TGC-1 (also referred as TGK-1; full name: Territorial generating company number 1; ТГК-1, Territorial’naya generiruyushchaya kompaniya No 1; traded as ) is a regional power company operating in North-West Russia. The company has its headquarters in Saint Petersburg with branches in Karelia and Kola.

==History==
The company was created in 2005 by the merger of Lenenergo, Kolenergo and Karelenergogeneratsiya power companies. Formation of the new company was announced on 1 March 2005 by Lenenergo, Kolenergo and RAO UES. The company was officially registered on 25 March 2005 and began to operate on 1 October 2005. The integration of predecessor companies was completed on 1 November 2006. The majority shareholder of this time was RAO UES.

==Operations==
The company operates 52 thermal, hydro and co-generation stations in Saint Petersburg, Leningrad Oblast, Murmansk Oblast and Karelia. It has an installed generation capacity of 6,92 GW of electric power. In addition, TGC-1 is the major supplier of district heating in Saint Petersburg, Petrozavodsk, Murmansk, Apatity and Kirovsk with 13,49 thous GCal/hr of heating capacity.

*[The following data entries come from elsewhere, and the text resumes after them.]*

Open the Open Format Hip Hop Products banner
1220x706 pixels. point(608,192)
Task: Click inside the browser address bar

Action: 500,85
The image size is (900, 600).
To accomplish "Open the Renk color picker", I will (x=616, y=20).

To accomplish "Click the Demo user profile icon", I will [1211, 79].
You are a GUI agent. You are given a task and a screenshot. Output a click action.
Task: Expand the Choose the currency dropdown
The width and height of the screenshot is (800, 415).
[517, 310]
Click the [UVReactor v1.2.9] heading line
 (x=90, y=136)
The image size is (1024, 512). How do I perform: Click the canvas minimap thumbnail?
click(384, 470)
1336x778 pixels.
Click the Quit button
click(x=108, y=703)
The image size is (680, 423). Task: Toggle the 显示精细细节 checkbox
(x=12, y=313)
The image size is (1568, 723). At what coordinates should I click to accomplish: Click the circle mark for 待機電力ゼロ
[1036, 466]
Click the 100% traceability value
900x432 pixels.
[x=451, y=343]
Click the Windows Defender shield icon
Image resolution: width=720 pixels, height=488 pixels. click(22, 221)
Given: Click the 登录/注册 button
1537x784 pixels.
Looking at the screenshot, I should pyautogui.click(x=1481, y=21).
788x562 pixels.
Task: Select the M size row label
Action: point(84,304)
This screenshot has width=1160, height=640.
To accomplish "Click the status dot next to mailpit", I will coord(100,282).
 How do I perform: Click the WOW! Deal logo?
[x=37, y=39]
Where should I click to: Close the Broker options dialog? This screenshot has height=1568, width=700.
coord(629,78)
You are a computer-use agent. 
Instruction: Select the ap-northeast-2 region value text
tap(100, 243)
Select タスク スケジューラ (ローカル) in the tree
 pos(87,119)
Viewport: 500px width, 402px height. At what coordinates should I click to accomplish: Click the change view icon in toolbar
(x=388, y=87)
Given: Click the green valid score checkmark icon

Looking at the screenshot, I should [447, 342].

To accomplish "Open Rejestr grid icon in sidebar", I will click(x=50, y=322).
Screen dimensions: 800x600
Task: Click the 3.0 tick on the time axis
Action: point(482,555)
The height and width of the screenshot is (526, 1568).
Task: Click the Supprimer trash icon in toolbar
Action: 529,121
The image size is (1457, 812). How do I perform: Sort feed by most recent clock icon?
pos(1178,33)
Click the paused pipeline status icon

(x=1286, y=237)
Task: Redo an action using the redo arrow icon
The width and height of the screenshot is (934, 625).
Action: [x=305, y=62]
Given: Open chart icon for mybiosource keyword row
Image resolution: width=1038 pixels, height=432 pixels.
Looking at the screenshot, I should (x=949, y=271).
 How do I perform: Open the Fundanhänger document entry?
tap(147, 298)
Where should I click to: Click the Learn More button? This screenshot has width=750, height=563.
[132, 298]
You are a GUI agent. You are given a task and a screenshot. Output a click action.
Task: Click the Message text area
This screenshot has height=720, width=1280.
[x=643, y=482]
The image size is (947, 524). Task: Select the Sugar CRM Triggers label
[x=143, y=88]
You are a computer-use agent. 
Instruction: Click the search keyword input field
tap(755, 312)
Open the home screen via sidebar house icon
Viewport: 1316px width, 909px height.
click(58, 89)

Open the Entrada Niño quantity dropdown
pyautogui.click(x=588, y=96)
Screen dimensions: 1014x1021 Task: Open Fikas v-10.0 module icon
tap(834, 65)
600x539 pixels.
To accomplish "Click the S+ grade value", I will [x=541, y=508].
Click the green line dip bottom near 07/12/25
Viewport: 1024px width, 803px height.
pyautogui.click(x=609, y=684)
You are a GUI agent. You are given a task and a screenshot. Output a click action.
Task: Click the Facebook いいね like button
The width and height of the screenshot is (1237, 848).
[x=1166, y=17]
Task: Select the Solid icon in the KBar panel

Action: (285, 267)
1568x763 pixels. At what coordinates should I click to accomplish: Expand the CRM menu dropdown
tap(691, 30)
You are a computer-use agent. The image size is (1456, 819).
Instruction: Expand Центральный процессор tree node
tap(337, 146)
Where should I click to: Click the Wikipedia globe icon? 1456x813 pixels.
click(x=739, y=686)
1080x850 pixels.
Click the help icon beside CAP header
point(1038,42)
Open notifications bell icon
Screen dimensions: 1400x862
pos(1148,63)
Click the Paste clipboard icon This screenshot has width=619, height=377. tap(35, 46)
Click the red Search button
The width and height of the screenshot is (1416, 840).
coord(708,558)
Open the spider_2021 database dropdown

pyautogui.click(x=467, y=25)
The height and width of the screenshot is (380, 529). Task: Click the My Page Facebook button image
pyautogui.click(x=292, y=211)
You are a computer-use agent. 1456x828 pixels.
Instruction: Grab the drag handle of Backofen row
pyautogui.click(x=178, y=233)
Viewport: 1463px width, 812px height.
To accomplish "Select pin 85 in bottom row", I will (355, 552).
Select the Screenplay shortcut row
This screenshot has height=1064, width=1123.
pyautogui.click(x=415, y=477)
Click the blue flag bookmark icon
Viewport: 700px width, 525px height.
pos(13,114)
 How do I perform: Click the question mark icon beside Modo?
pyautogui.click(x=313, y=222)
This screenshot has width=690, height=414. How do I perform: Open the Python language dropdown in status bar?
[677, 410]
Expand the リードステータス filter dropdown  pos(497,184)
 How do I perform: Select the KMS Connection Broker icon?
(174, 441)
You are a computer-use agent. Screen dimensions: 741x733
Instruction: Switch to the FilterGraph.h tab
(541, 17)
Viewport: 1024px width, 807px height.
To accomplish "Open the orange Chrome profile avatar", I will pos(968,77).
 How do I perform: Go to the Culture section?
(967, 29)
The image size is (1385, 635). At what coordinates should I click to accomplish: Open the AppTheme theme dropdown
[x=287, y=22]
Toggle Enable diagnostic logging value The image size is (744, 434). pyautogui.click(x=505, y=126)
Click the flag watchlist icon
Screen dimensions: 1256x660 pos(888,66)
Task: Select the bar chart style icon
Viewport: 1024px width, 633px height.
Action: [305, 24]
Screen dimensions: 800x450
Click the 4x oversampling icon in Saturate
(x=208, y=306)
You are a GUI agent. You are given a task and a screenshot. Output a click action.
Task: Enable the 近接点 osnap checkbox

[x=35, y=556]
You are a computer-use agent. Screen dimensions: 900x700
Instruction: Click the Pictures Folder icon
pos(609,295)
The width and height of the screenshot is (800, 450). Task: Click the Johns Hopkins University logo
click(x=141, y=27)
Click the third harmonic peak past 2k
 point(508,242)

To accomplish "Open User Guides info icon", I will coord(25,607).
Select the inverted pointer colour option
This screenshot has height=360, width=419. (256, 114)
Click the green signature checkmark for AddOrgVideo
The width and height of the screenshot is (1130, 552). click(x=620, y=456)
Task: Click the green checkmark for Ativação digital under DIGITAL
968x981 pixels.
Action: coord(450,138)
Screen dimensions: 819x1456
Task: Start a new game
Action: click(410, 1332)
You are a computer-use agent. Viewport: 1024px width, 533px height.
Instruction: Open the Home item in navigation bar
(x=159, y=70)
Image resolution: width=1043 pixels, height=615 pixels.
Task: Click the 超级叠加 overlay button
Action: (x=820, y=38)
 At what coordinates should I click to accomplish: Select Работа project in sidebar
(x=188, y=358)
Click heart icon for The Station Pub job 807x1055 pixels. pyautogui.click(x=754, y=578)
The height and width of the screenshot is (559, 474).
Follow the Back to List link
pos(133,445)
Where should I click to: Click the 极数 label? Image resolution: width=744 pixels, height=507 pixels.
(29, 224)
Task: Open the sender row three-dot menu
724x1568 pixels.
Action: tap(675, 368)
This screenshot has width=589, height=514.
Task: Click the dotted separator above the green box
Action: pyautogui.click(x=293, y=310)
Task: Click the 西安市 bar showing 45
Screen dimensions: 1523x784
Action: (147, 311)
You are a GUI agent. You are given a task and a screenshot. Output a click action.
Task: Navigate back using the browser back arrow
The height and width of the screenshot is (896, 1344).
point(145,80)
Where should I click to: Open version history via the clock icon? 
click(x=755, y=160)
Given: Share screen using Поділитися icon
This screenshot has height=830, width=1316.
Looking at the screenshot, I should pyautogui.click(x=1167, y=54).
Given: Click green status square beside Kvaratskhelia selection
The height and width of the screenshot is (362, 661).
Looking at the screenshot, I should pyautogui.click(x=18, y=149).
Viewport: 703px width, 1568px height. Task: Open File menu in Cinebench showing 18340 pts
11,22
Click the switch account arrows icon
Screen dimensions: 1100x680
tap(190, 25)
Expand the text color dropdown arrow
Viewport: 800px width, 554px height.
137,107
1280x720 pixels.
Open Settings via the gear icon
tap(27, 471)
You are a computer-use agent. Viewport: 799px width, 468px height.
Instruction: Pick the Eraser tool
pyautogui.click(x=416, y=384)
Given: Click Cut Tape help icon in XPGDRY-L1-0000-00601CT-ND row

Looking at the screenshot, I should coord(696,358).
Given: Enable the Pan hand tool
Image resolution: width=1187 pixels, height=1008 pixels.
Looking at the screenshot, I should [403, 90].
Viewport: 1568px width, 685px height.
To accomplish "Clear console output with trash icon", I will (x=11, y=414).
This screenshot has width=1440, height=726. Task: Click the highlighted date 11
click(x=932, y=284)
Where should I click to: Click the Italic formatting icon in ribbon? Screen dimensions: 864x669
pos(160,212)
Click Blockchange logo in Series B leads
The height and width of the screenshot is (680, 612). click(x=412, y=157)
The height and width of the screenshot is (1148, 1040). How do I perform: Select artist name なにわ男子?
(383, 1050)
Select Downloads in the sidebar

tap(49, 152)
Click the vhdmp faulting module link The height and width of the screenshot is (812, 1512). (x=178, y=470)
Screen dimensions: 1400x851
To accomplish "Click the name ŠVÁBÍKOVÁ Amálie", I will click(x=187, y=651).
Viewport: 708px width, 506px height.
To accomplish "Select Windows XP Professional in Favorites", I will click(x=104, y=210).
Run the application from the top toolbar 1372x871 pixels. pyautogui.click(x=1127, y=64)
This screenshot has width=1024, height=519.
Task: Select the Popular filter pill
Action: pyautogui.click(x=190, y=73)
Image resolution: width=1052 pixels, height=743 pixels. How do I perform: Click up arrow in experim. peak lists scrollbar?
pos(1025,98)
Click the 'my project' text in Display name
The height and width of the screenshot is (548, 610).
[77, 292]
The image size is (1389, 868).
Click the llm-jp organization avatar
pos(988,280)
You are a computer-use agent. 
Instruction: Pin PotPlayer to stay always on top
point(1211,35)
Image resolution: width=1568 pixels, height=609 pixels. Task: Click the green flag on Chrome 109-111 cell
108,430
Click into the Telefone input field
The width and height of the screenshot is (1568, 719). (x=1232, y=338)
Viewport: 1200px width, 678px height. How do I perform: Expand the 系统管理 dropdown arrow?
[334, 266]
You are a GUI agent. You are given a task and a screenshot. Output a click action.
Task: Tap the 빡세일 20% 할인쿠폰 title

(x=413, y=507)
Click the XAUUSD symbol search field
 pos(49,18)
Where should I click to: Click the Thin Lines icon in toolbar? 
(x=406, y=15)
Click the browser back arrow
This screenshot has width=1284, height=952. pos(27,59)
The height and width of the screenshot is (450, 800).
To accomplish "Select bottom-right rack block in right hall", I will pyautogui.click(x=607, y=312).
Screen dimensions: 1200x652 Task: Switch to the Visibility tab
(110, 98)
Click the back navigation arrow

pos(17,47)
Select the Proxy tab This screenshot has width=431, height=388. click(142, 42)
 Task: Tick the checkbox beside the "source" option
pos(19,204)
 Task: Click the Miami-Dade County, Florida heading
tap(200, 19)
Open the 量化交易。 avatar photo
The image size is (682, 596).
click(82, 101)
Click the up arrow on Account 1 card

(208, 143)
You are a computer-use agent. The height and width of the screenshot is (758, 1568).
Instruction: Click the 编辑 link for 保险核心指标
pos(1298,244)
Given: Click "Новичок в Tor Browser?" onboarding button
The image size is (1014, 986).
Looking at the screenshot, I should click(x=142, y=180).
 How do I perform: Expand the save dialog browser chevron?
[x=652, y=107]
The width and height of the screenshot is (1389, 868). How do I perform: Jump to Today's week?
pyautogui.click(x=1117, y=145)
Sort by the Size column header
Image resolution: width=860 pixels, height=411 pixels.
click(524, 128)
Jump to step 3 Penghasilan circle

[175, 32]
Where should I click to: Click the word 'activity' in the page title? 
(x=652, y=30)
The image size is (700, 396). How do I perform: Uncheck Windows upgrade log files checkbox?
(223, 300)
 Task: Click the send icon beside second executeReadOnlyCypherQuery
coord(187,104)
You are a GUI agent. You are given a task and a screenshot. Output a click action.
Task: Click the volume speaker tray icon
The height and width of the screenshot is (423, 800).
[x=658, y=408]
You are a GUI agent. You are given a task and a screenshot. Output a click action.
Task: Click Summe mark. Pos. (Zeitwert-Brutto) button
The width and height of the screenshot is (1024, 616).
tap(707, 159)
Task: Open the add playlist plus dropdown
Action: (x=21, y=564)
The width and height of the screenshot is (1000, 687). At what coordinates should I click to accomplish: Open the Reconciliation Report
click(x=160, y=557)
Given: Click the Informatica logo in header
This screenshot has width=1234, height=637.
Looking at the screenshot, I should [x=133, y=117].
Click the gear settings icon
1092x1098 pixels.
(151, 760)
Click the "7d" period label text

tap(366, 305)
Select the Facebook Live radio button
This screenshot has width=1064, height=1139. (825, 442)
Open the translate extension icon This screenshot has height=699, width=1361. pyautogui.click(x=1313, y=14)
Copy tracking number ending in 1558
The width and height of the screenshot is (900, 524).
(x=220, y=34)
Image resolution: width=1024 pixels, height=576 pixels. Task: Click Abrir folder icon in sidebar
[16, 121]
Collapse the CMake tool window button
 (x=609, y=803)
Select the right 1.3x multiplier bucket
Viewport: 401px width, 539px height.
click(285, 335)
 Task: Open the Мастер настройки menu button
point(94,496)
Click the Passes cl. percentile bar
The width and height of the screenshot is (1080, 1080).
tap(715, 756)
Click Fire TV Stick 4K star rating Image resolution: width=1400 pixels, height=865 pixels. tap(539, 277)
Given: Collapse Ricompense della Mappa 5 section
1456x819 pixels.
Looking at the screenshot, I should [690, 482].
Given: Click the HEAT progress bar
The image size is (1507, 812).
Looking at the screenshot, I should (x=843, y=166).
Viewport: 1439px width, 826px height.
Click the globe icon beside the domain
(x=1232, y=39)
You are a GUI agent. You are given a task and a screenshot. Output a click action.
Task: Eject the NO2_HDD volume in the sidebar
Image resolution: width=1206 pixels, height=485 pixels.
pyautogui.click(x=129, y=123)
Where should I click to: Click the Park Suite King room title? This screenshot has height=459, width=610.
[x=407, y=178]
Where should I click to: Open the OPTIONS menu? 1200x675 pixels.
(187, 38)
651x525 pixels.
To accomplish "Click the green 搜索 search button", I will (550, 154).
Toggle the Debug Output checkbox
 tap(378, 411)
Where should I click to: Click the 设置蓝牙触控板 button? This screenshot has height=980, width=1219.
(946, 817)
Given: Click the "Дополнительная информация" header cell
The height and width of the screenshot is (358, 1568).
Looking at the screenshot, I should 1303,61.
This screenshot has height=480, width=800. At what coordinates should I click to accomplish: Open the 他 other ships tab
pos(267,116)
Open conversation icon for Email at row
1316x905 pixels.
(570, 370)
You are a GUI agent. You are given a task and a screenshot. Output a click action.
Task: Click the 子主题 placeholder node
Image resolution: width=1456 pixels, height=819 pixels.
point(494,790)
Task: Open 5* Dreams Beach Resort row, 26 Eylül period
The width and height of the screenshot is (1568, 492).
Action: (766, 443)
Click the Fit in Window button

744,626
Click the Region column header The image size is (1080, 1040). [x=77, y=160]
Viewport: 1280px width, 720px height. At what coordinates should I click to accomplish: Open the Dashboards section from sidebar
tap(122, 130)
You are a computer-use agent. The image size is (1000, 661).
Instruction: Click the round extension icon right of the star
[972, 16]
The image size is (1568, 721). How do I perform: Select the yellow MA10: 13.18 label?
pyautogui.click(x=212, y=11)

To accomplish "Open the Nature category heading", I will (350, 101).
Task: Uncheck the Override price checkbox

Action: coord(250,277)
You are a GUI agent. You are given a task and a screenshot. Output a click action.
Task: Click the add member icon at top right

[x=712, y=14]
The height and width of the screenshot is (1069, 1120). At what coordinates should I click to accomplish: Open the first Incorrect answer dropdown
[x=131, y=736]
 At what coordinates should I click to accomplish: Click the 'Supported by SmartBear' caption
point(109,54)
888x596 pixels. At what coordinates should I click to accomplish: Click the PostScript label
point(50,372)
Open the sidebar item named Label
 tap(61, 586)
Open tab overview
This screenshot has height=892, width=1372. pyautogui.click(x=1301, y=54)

The company operates through three branches – Nevsky, Karelsky and Kolsky. TGC-1 includes the following subsidiaries: JSC Murmanskaya CHPP (power supply of Murmansk and surrounding areas, share in authorised capital — 98.85%), JSC St. Petersburg Heating Grid (connection of heating networks in the area of operation of the company's CHPPs, share in authorised capital of 65.58%), as well as dependent companies of JSC HHC (transfer of heat energy from the Apatitskaya CHPP to consumers in the city of Kirovsk, with a share in authorised capital of 50%) and TGC-Service LLC (specialised repair company, share in authorised capital - 26%).

==Shareholders==
The company's main shareholder is Gazprom through its power generation holding Gazprom Energoholding, which owns 51.79% of shares. Finnish Fortum owns 29.45% of shares. The company shares are traded at the Russian Trading System and the Moscow Interbank Currency Exchange.